Three thoughts on students using LLMs to do their thinking.
Of course, I’m not in favor of it. But it’s been hard to articulate why in a way that students would understand it.
Think I found a good analogy for this in chess.
If you watch chess videos, great moves often appear self evident after the player has made them, right?
Like, you don’t think much about it—“anyone can do that”.
But, when you play and YOU have to make a move in that same position, all of a sudden it’s not so clear anymore.
It’s the same effect with LLMs—after the LLM has “done the thinking”, it’s easy to agree with it! Like with the chess example, you’d be saying, “oh yeah, I could have written this”, or “yeah, that’s what I thought”.
But that’s just an illusion. It’s “after the fact” illusion. And students (or anyone else) can easily fall victim to it.
The second reason I don’t like students using LLMs to do their thinking is that it limits the scope of their ideas. When given a “blank page”, students can fill it with any kind of solution. However, when they use an LLM, the LLM dictates the solution space that the student even considers. This is a form of anchoring bias—the LLM anchors (and therefore limits) the student’s thinking. Instead of thinking about novel solutions, the student thinks, “I agree” or “I disagree” with the LLM’s solution. This is the wrong starting point.
Third reason is the lack of basic skills. A lot of teachers say, “it’s okay to let students use LLMs if the student checks the quality of the LLM’s output”.

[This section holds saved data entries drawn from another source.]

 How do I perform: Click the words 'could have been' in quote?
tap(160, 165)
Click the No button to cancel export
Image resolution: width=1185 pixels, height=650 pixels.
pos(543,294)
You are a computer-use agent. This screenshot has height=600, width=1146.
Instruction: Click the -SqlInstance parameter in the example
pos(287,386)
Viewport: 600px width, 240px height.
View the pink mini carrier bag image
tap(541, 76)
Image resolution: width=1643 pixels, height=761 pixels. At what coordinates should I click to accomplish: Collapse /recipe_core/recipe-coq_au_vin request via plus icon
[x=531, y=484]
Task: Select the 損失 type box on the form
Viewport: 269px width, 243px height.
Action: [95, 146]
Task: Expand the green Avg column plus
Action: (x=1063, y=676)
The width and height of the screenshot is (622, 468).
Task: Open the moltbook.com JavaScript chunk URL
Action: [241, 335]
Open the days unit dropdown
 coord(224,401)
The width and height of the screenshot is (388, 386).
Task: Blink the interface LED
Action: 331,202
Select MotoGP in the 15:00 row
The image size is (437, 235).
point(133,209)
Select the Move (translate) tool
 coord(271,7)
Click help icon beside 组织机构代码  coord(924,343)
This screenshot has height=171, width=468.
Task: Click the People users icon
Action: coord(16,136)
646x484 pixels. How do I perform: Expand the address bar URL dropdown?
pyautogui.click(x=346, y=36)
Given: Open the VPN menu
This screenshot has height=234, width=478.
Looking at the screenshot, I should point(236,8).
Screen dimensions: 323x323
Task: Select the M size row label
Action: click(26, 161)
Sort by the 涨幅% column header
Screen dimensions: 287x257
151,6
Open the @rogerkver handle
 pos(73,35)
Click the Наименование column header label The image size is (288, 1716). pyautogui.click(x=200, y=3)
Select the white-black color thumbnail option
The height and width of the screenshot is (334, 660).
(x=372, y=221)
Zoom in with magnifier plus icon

I disagree with this, for the reason that students are *incapable of distinguishing quality*. That is, before they know how to produce quality themselves, they cannot say if an LLM-produced piece is of high quality. However, they will try and say, “yeah, it’s well written, it looks good.” And then they return it.
This explains why so many teachers get a surrealistic experience; they are flabbergasted, thinking “oh, I asked the students to check but they obviously didn’t!”. This is wrong thinking: the student DID check but they just didn’t know how to do it properly!
Imagine you, a teacher not knowing anything about car mechanics, to be asked to check if a repair robot has done a good job on fixing an engine. You would have no clue whatsoever.
It’s similar with students. Until they learn the basics of *logical thinking* and *expressing logical thinking in writing*, plus of course domain expertise on what they are writing about, they cannot evaluate the quality. So asking them to do so is a pointless exercise (unless if you maybe do it together with them).